The best way to prevent illness is to avoid being exposed to this virus. However, as a reminder, CDC always recommends everyday preventive actions to help prevent the spread of respiratory diseases, including:


  • Avoid touching your eyes, nose, and mouth.

[2]: The video by the CDC that Davidmanheim linked to claimed: "Studies have shown that people touch their eyes, nose, and mouth about 25 times every hour without even realizing it!"

Comment by ofer on ofer's Shortform · 2020-02-29T22:27:58.040Z · score: 1 (1 votes) · LW · GW

[Coronavirus related]

If some organization had perfect knowledge about the location of each person on earth (at any moment); and got an immediate update on any person that is diagnosed with the coronavirus, how much difference could that make in preventing the spread of the coronavirus?

What if the only type of action that the organization could take is sending people messages? For example, if Alice was just diagnosed with the coronavirus and 10 days ago she was on a bus with Bob, now Bob gets a message: "FYI the probability you have the coronavirus just increased from 0.01% to 0.5% due to someone that was near you 10 days ago.
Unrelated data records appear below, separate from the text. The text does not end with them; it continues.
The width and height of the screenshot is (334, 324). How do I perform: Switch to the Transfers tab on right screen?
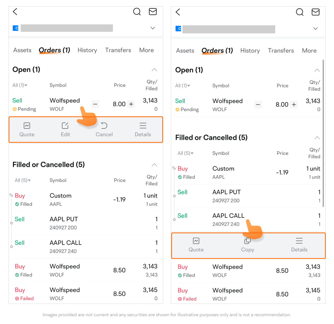point(281,51)
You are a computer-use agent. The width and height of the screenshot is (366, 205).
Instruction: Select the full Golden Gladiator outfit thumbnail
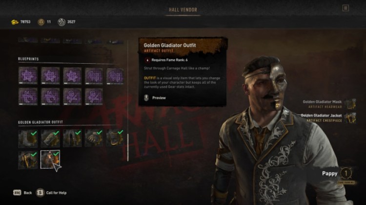coord(50,159)
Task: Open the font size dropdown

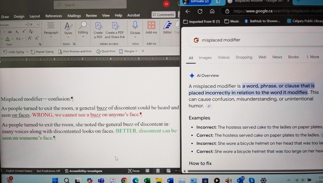Action: pos(38,24)
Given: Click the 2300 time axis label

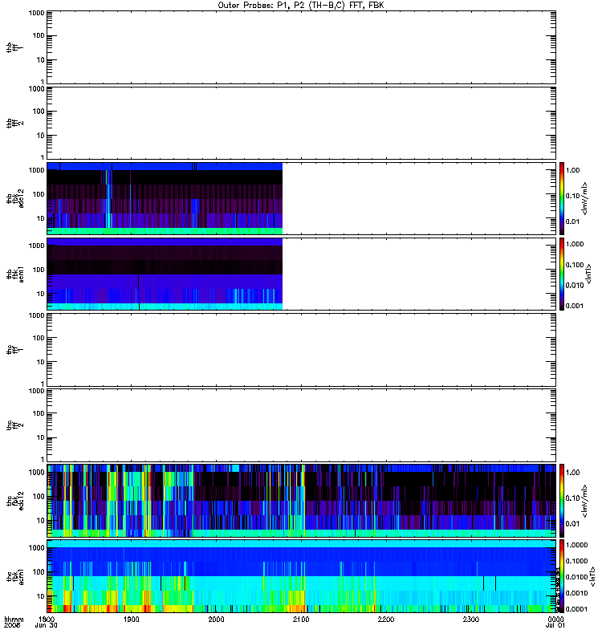Looking at the screenshot, I should tap(471, 620).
Please self-quarantine for 4 days." (These numbers are made up, obviously.)

Comment by ofer on Does iterated amplification tackle the inner alignment problem? · 2020-02-16T07:32:38.473Z · score: 3 (3 votes) · LW · GW

My understanding is that amplification-based approaches are meant to tackle inner alignment by using the amplified systems that are already trusted (e.g. humans + many invocations of a trusted model) to mitigate inner alignment problems in the next (slightly more powerful) models that are being trained. A few approaches for this have already been suggested (I'm not aware of published empirical results), see Evan's comment for some pointers.

I hope a lot more research will be done on this topic. It's not clear to me whether we should expect to have amplified systems that allow us to mitigate inner alignment risks to a satisfactory extent before the point where we have x-risk posing systems, how can we make that more likely, and if it's not feasible how do we realize that as soon as possible?